§ Task brief:
Once the line containing "You are a GUI" has been printed, stop; print every line before it exactly, starting at the top of the material below.

§ Dataset records:
######
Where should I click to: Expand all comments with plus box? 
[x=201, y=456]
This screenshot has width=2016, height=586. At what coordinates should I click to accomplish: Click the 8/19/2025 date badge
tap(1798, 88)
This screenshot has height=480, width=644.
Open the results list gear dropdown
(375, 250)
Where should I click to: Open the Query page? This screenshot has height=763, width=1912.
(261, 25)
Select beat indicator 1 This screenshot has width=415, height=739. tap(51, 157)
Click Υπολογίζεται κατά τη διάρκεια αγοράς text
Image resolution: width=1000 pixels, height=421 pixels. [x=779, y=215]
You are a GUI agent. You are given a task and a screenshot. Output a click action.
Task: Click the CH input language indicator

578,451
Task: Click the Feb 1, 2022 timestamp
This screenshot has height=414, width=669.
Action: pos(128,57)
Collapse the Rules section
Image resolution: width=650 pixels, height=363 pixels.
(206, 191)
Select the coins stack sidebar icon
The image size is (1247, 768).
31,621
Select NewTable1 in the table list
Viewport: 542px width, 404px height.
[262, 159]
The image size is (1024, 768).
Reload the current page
######
§ Answer box:
Where should I click to: Expand all comments with plus box? 
[x=201, y=456]
This screenshot has width=2016, height=586. At what coordinates should I click to accomplish: Click the 8/19/2025 date badge
tap(1798, 88)
This screenshot has height=480, width=644.
Open the results list gear dropdown
(375, 250)
Where should I click to: Open the Query page? This screenshot has height=763, width=1912.
(261, 25)
Select beat indicator 1 This screenshot has width=415, height=739. tap(51, 157)
Click Υπολογίζεται κατά τη διάρκεια αγοράς text
Image resolution: width=1000 pixels, height=421 pixels. [x=779, y=215]
You are a GUI agent. You are given a task and a screenshot. Output a click action.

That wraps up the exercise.